_GIVEN ENTRIES_
§
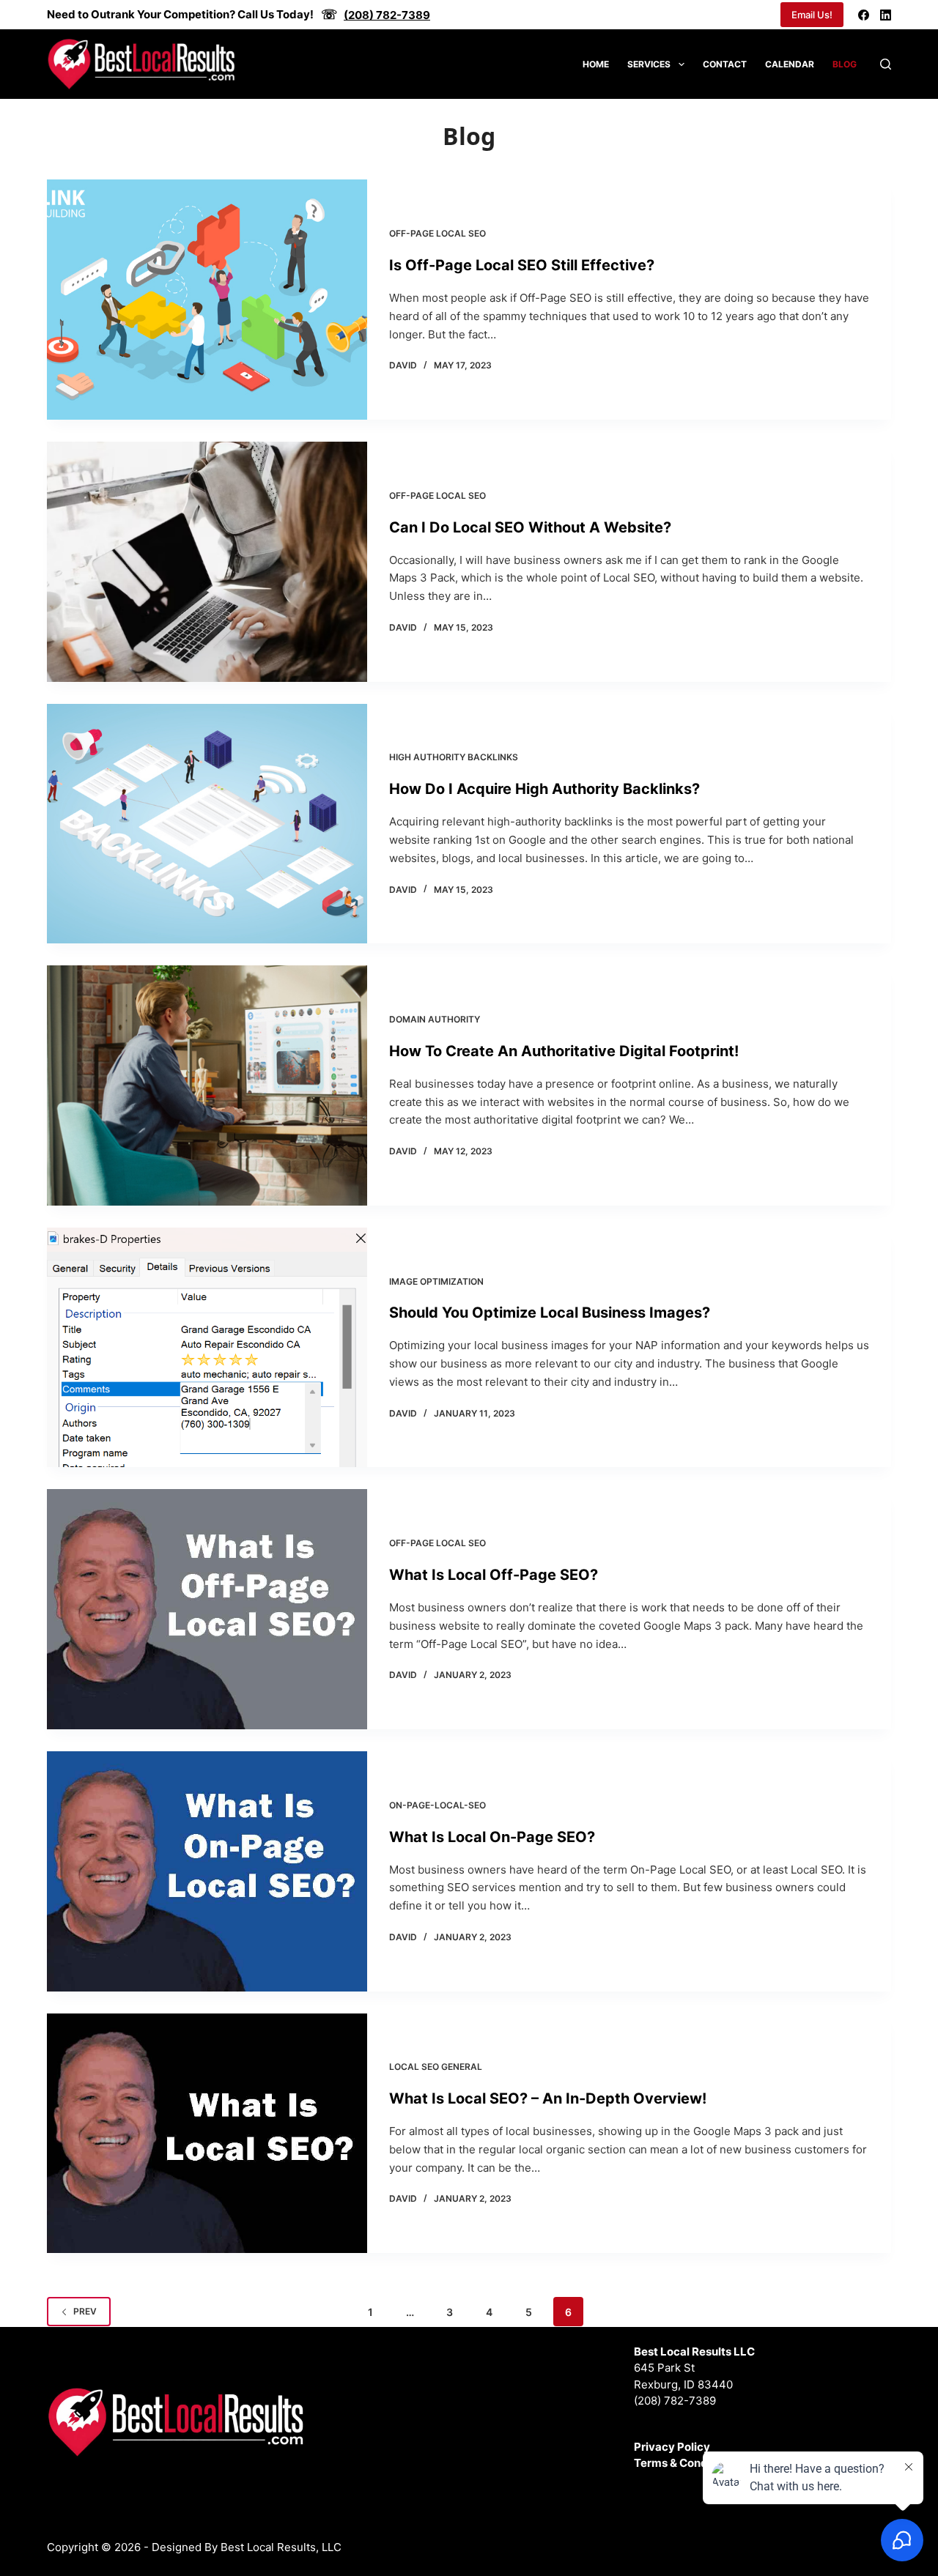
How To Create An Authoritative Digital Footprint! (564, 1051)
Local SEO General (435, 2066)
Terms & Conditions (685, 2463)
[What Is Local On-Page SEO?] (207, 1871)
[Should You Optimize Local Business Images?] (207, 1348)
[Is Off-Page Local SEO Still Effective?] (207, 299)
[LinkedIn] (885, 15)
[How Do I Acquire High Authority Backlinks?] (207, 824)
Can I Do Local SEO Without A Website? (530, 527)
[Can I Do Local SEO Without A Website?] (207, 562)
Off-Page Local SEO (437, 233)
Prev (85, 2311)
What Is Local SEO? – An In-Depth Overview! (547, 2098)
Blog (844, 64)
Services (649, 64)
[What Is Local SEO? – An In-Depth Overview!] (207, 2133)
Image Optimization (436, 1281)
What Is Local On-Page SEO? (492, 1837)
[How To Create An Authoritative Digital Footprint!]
§
Omitting the images, output each record precisely as written.

_RESPONSE TO THE TASK_
How To Create An Authoritative Digital Footprint! (564, 1051)
Local SEO General (435, 2066)
Terms & Conditions (685, 2463)
[What Is Local On-Page SEO?] (207, 1871)
[Should You Optimize Local Business Images?] (207, 1348)
[Is Off-Page Local SEO Still Effective?] (207, 299)
[LinkedIn] (885, 15)
[How Do I Acquire High Authority Backlinks?] (207, 824)
Can I Do Local SEO Without A Website? (530, 527)
[Can I Do Local SEO Without A Website?] (207, 562)
Off-Page Local SEO (437, 233)
Prev (85, 2311)
What Is Local SEO? – An In-Depth Overview! (547, 2098)
Blog (844, 64)
Services (649, 64)
[What Is Local SEO? – An In-Depth Overview!] (207, 2133)
Image Optimization (436, 1281)
What Is Local On-Page SEO? (492, 1837)
[How To Create An Authoritative Digital Footprint!]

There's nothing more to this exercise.